Stored items:

━━━━

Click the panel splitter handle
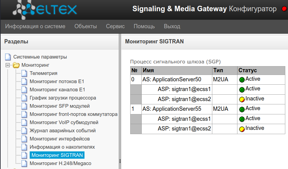The height and width of the screenshot is (169, 288). coord(120,161)
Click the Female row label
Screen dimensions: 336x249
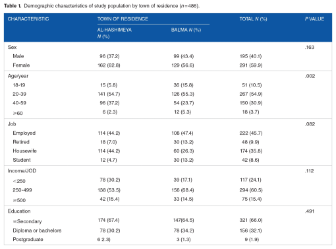coord(21,65)
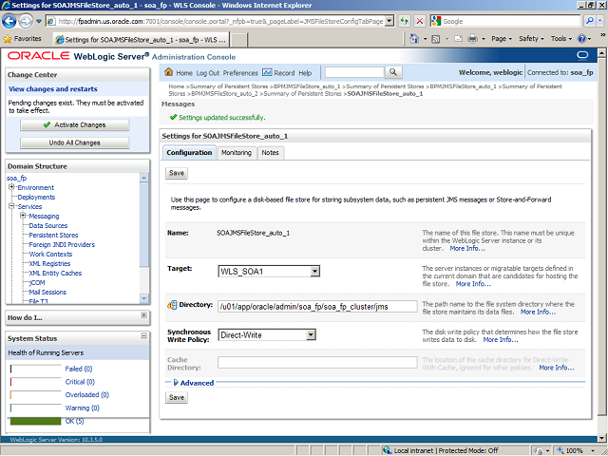Image resolution: width=608 pixels, height=456 pixels.
Task: Collapse the System Status panel
Action: (143, 337)
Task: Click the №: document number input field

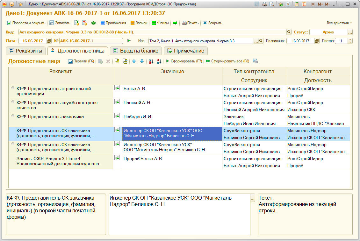Action: 91,41
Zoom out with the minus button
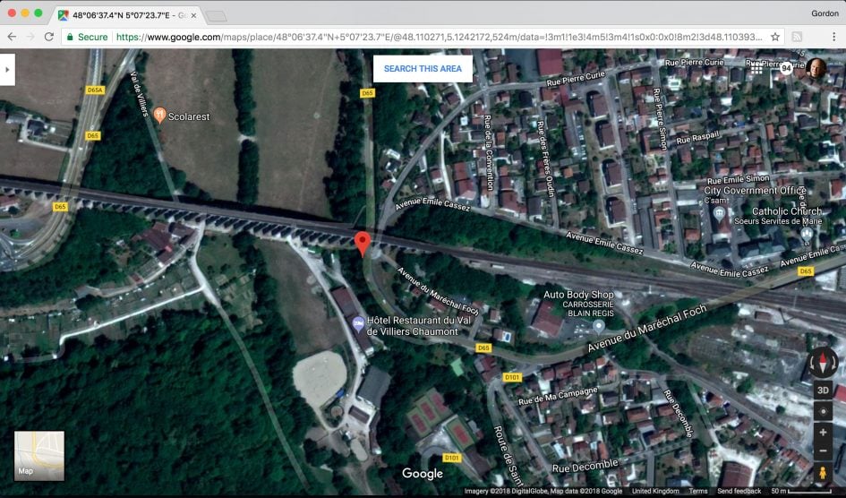Image resolution: width=846 pixels, height=498 pixels. [823, 452]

━━━━

Every record above should reappear exactly, with the pictures gone.

Solution for this task
Click the panel splitter handle
The height and width of the screenshot is (169, 288). coord(120,161)
Click the Female row label
Screen dimensions: 336x249
coord(21,65)
Image resolution: width=608 pixels, height=456 pixels.
Task: Collapse the System Status panel
Action: (143, 337)
Task: Click the №: document number input field

Action: 91,41
Zoom out with the minus button
Image resolution: width=846 pixels, height=498 pixels. [823, 452]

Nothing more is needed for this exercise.